A player’s shot profile can be compared by determining his expected goals per shot (or xG per shot), a measure of the average quality of his scoring chances. According to Gabriel Jesus, he scored approximately one goal for every five attempts he took based on his xG per shot, which was 0.18. In contrast, Calhanoglu’s shots have a much lower xG per shot (0.07), as can be seen in his shot map above, where a larger dot indicates a higher xG value.

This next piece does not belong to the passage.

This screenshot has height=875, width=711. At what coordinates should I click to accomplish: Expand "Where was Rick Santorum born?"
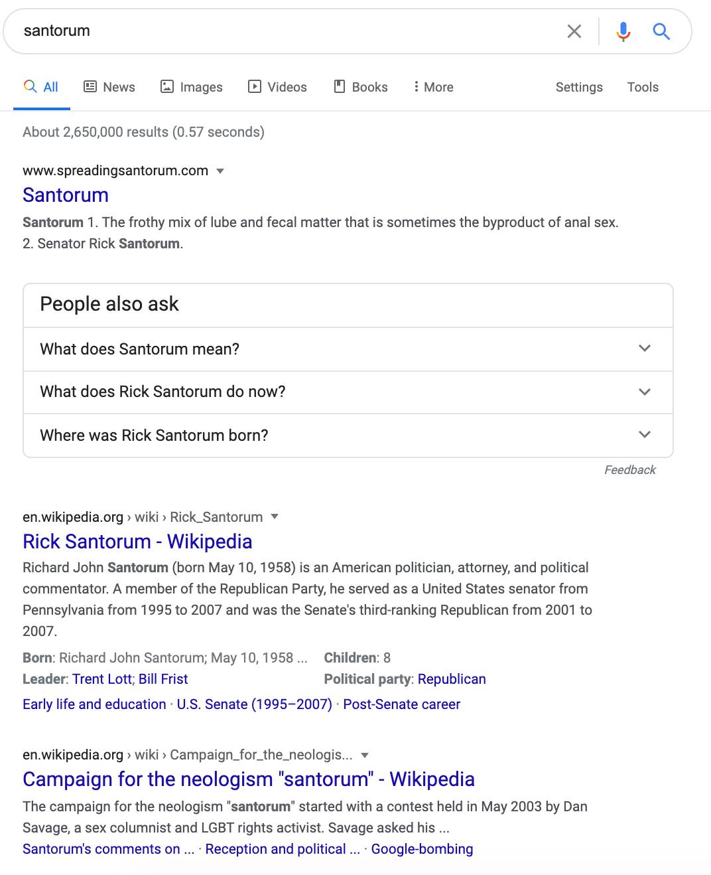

While we have focused on individual players here, the expected goals metric can also be similarly applied to teams or games. A player or team may score more or less frequently than their xG value indicates, but this variance is exactly the variance that can now be analyzed. Is a player scoring less than what he should be? Who is receiving chances from high xG situations?

Key Takeaways

Considering that football is a relatively low-scoring sport, determining the likelihood of scoring a goal is crucial. As a result of expected goals, pundits and analysts can quantify the stories that every football fan wants to hear with another tool. Which striker is struggling with their finishing? Which team’s performance suggests they should be higher up the league table?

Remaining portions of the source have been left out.